# How did they do it? (not your average end-grain cutting board)



## phillsam

Hey guys,

I found a picture of a beautifully unique end-grain cutting board design that I would LOVE to try and make.
The pic is from a designers page but they mention nothing about construction.

Looks like it would be fun to turn a bowl and shape the board around it.

My question is how you think they formed the ripple?
Thoughts?


----------



## grfrazee

Eccentrically mounted in a lathe?


----------



## Bullet

Randy Johnson fastball?


----------



## mds2

Lathe seems really plausible , but wouldn't you have tons of tear out?

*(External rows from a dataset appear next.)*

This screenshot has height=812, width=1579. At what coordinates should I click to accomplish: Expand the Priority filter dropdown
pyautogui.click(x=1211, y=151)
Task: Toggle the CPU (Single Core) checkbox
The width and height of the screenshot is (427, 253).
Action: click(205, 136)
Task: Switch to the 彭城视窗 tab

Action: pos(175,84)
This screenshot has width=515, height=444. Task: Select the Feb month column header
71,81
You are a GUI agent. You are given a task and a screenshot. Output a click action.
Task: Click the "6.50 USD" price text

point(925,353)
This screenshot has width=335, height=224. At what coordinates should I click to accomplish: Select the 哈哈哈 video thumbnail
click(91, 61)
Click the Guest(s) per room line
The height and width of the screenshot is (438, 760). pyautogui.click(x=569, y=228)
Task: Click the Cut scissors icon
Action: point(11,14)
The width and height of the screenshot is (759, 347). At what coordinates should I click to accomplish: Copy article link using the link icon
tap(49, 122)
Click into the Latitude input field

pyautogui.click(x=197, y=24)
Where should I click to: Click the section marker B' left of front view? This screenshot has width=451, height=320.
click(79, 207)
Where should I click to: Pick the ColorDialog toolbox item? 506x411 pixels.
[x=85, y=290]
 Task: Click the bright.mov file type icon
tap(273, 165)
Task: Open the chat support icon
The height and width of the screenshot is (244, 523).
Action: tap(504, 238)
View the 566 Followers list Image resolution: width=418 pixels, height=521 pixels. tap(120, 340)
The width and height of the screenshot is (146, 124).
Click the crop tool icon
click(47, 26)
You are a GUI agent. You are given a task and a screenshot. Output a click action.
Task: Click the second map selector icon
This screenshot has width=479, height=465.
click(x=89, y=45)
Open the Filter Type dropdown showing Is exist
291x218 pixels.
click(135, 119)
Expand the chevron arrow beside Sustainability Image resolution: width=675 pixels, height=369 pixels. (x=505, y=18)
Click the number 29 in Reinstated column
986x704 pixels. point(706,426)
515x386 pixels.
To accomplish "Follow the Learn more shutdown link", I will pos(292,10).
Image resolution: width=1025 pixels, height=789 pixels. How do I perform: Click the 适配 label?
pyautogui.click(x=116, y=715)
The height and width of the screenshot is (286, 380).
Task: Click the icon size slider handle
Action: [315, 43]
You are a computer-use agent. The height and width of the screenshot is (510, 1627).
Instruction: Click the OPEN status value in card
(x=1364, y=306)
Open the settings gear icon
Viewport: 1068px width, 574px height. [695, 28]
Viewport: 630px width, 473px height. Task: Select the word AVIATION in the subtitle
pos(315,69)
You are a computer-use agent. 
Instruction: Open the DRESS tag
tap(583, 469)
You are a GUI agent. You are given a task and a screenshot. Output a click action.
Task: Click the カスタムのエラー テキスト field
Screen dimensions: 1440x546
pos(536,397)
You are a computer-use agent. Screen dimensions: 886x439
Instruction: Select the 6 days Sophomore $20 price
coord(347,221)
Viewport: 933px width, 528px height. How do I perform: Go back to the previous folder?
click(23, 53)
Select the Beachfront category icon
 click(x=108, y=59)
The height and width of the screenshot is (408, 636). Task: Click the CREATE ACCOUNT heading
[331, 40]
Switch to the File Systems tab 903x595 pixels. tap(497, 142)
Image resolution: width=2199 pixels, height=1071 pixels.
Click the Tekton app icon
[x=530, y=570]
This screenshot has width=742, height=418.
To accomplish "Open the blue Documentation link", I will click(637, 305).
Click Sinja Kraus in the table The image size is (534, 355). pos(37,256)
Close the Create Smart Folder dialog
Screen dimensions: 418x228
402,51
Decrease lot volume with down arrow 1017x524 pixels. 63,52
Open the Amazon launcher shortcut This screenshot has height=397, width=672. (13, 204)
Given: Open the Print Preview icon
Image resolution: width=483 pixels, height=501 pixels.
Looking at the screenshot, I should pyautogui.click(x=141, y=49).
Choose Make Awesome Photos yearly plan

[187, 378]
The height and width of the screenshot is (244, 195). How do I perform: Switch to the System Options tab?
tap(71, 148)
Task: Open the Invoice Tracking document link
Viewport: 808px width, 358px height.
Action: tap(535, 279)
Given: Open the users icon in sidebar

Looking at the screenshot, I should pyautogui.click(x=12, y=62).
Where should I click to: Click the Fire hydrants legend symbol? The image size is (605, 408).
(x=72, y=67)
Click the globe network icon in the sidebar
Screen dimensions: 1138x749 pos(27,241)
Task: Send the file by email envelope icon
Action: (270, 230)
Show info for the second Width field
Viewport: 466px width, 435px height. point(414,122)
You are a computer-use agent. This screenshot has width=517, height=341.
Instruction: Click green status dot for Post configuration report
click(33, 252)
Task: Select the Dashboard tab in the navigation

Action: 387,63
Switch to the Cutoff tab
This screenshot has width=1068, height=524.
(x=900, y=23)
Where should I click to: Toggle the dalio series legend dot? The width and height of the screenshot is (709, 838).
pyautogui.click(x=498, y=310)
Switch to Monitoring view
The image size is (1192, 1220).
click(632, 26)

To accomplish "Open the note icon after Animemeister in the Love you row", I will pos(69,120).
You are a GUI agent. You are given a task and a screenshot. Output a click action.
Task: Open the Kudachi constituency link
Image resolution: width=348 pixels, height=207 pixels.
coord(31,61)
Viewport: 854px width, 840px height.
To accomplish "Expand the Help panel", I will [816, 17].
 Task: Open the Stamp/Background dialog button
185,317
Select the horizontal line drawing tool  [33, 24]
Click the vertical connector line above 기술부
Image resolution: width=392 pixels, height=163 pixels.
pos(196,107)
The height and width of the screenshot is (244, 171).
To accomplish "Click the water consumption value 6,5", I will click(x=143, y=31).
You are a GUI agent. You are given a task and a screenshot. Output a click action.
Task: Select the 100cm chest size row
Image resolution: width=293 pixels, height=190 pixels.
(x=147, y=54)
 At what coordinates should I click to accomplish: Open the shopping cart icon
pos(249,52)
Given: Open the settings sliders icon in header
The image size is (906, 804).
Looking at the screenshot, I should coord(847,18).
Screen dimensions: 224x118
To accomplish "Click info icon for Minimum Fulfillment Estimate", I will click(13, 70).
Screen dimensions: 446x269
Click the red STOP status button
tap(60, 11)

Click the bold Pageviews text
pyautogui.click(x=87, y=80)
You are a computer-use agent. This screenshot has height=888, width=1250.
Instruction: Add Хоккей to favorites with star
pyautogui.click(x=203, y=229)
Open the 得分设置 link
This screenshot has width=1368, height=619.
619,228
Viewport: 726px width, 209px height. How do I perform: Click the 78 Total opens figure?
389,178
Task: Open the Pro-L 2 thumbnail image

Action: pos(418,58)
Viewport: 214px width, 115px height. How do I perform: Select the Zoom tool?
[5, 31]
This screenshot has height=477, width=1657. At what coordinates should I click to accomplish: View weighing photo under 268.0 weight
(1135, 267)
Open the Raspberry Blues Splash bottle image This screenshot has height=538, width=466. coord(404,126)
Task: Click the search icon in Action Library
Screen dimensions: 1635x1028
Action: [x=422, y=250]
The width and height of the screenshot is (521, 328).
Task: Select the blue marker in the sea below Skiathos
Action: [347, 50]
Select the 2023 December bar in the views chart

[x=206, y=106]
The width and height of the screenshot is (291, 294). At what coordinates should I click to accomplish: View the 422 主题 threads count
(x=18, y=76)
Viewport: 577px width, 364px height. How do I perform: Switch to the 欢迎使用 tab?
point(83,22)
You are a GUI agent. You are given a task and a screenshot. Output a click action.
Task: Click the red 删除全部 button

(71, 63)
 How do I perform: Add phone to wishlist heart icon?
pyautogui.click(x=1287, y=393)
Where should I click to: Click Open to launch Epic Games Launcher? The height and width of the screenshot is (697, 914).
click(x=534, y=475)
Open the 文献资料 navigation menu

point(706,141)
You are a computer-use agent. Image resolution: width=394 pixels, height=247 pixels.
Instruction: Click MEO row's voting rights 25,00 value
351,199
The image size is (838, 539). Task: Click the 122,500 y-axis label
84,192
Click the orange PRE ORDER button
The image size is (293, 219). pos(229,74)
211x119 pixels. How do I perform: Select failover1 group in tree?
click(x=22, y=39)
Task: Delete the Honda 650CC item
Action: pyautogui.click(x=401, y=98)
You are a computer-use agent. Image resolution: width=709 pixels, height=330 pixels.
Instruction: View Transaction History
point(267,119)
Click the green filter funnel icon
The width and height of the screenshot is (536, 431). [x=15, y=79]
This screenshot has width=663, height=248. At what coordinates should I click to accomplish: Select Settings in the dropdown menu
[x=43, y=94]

CNC maybe? Cool looking board.


----------



## JustJoe

my guess is four of them on a lathe at one time, held together from the back, or one big one on the lathe and then cut into four pieces.


----------



## shawnmasterson

My guess is a router and a jig


----------



## JoeinGa

ROS (And a hellof a lot of patience!)


----------



## donwilwol

+1 to JustJoe's idea.


----------



## CharlesNeil

Lathe, look close guys , bet there are 3 more some where, it was probably done as a out feed turning, as a big rectangle, then cut intop 4 sections, thats how I would do it, as to tear out as long as you go easy it would do fine, and have sharp tools,

also a overhead pin router would do it as well.


----------



## ChuckC

My guess would be a CNC router.


----------



## mporter

+1 on JustJoe
That is exactly how they did it. Turn on large cutting board and then cut into 4 pieces. One piece of work gives you 4 pieces that you can sell! Sounds good to me.


----------



## mds2

If that was done as one large piece and then cut into 4, the other 3 would look weird, since the center is presumably under the bowl.


----------



## phillsam

I agree with mds2 the idea of doing 4 at once woouldnt work if the center point of those ripples are concentric with the bowl they seem to appear.

I think I can use my shopsmith as an overhead pin router, maybe I will mess around and see if I can rough out something similar on scrap…


----------



## eao2012

They probably used a CNC to do it. Students would make stuff like this every once in a while when I was working at the university shop in college. Most of the time they used high density foam but every once in a while they would laminate sheets of MDF together and make contoured surfaces like that


----------



## joeyinsouthaustin

On a lathe the cut would be centered on the bowl… there would not be 3 more, just a lot of scrap. You can see the undulation goes around the back of the bow. I am not saying it can't be done on a lathe, but I am voting on CNC.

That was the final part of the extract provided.